When you first power up the phone, it listens for an SID (System Identification Code — a unique 5-digit number that is assigned to each carrier by the FCC) on the control channel. The control channel is a special frequency that the phone and base station use to talk to one another about things like call set-up and channel changing. If the phone cannot find any control channels to listen to, it knows it is out of range and displays a "no service" message.
When it receives the SID, the phone compares it to the SID programmed into the phone. If the SIDs match, the phone knows that the cell it is communicating with is part of its home system. That is how your phone knows if it is on a Verizon or an AT&T or whatever network.
Along with the SID, the phone also transmits a registration request, and the telephone switching office keeps track of your phone's location in a database — this way, the switching office knows which cell you are in when it wants to ring your phone.
The switching office gets the call, and it tries to find you. It looks in its database to see which cell you are in. Once found, the computer picks a frequency pair that your phone will use in that cell to take the call.

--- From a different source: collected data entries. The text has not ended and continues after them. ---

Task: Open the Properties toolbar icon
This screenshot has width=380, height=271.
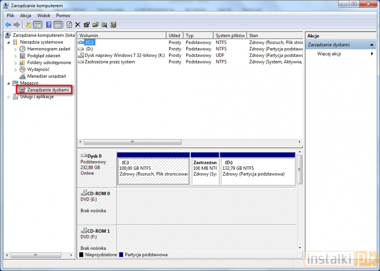Action: [x=86, y=25]
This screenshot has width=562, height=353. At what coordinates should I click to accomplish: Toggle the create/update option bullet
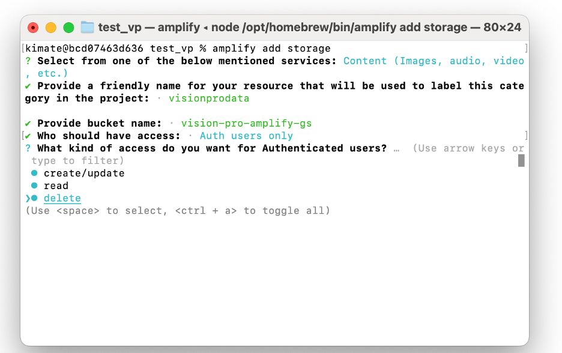click(x=34, y=173)
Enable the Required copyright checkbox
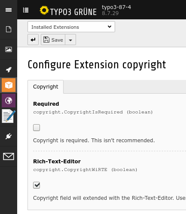 tap(37, 128)
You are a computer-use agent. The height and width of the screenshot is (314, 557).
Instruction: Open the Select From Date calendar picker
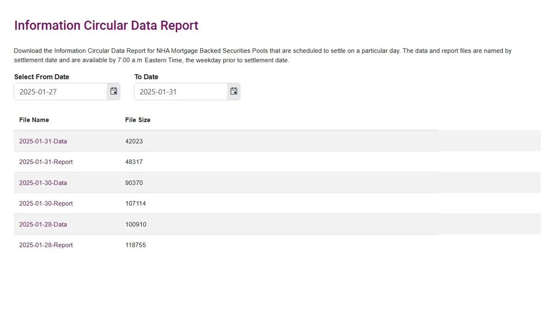coord(114,92)
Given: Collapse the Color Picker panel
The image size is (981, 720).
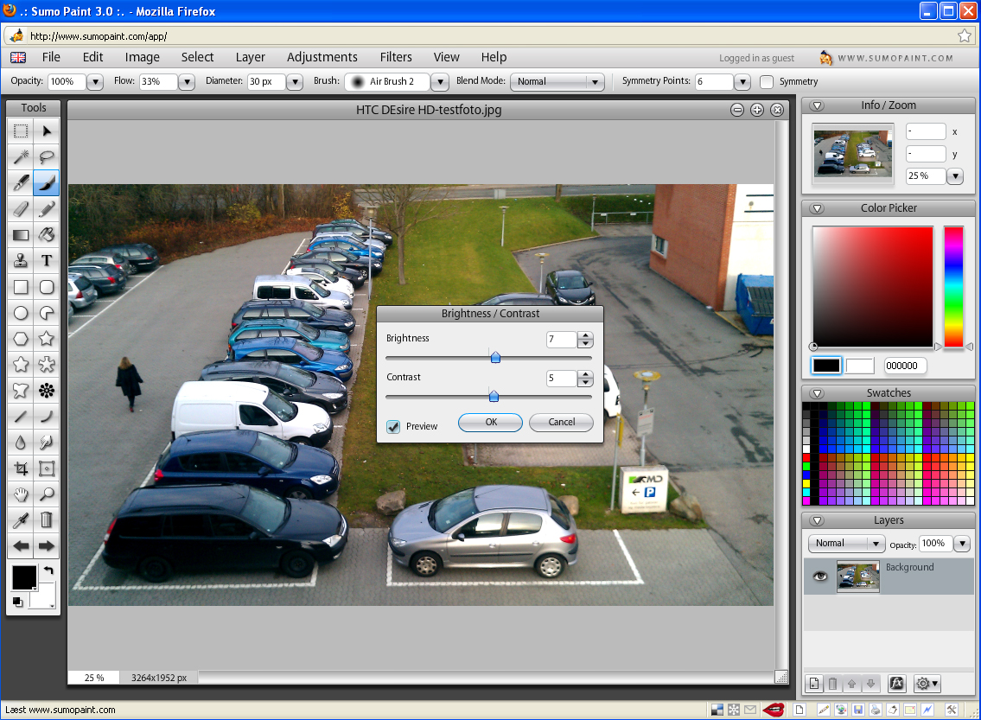Looking at the screenshot, I should pos(817,208).
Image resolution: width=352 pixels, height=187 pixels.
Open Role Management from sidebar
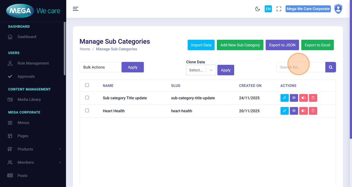pyautogui.click(x=33, y=63)
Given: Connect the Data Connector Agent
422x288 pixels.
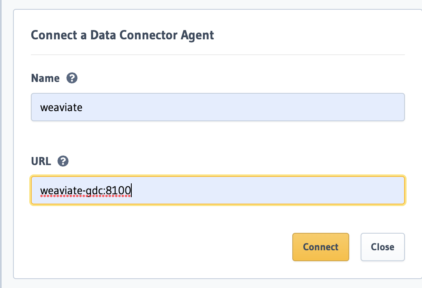Looking at the screenshot, I should click(x=320, y=247).
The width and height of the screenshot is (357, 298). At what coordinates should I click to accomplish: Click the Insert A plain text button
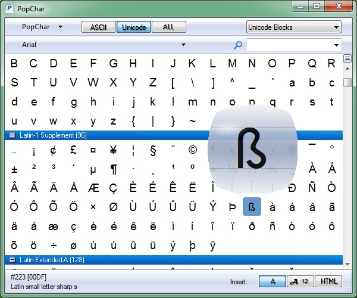coord(273,281)
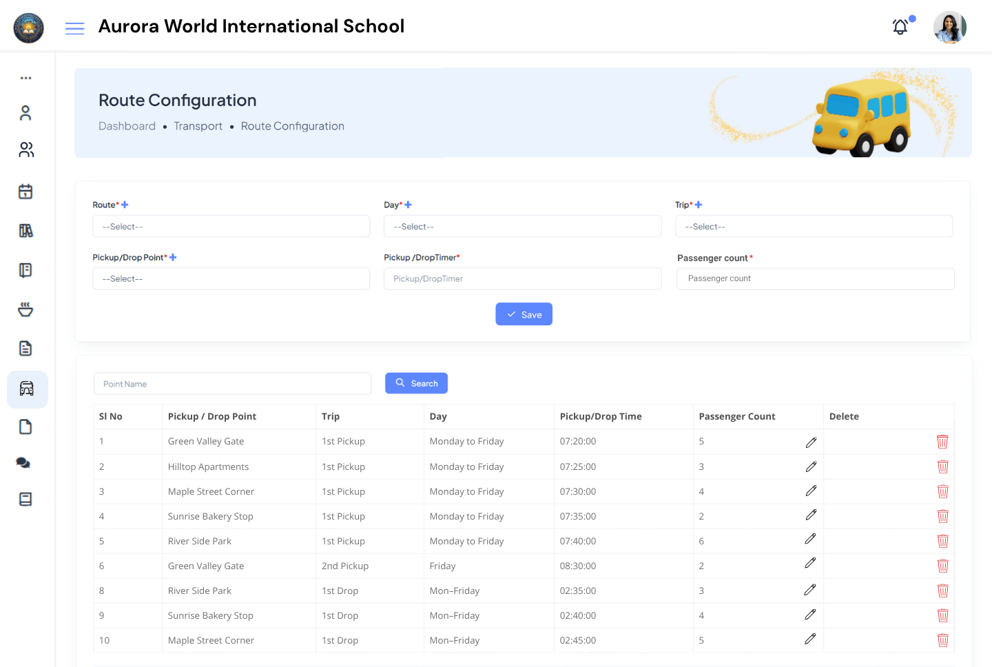Click the Save button

point(524,314)
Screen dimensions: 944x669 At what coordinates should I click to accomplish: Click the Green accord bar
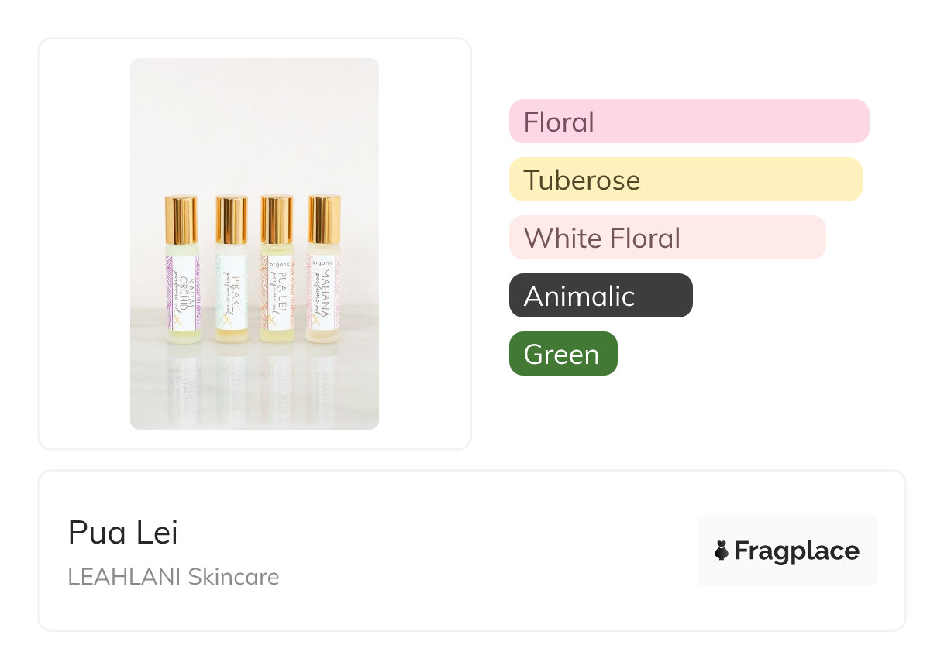pos(563,354)
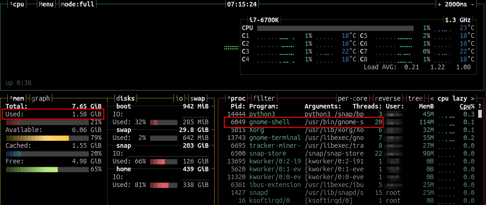Screen dimensions: 486x205
Task: Toggle the mem box label
Action: pos(18,98)

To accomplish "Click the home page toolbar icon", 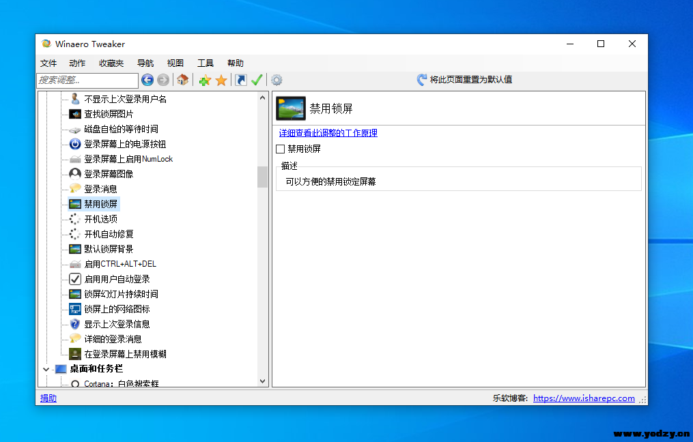I will pos(182,80).
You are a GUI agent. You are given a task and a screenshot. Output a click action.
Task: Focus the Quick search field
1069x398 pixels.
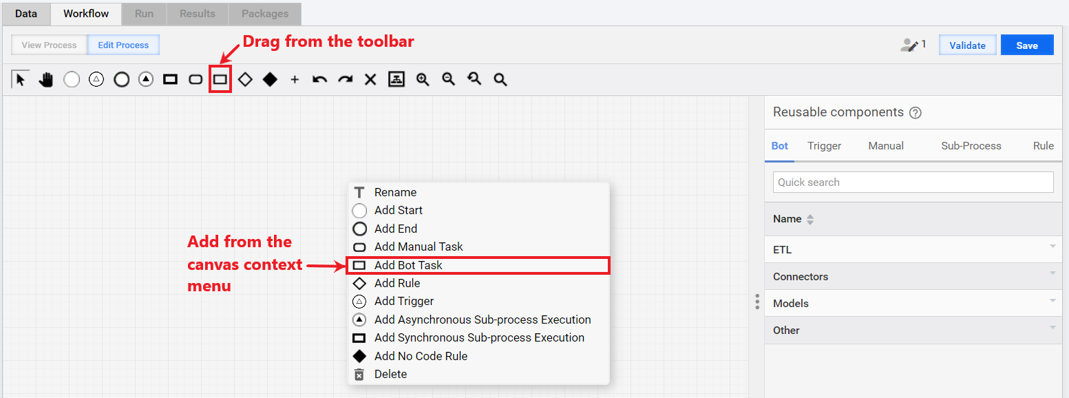913,182
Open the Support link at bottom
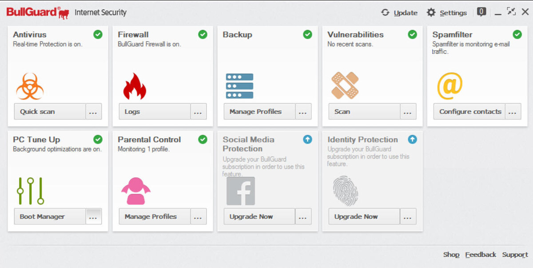Screen dimensions: 533x268 515,255
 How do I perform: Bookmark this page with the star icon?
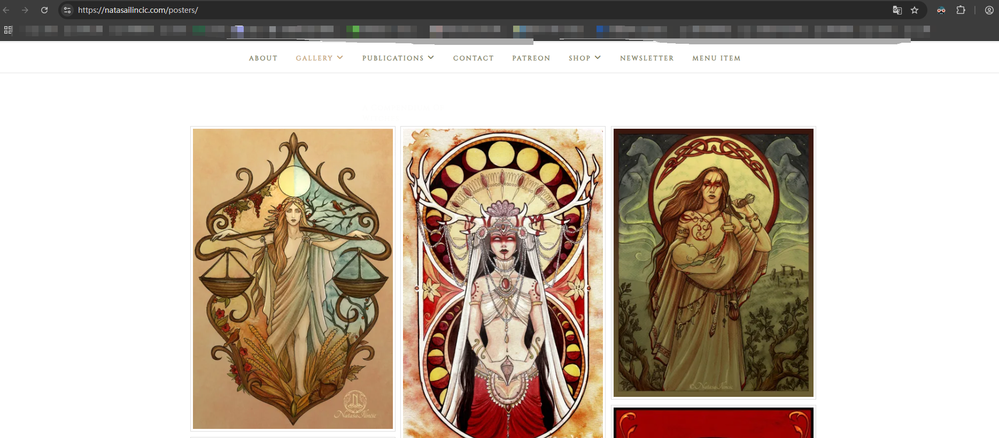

The switching office communicates with your phone over the control channel to tell it which frequencies to use, and once your phone and the tower switch on those frequencies, the call is connected. Now, you are talking by two-way radio to a friend.
As you move toward the edge of your cell, your cell's base station notes that your signal strength is diminishing. Meanwhile, the base station in the cell you are moving toward (which is listening and measuring signal strength on all frequencies, not just its own) sees your phone's signal strength increasing. The two base stations coordinate with each other via computer, and at some point, your phone gets a signal on a control channel telling it to change frequencies. This hand off switches your phone to the new cell. As you travel, the signal is passed from cell to cell.
The range of cell phone towers varies depending on many things including tall building in your area, but is typically 5 to 20 miles … greater outside the city. Cell phone signals are very high frequency in the microwaves and limited to line of sight. Plus cell phones are relatively low power. The secret to the continuous communications compared to other radio services is the large number of towers that have been built to relay the communications.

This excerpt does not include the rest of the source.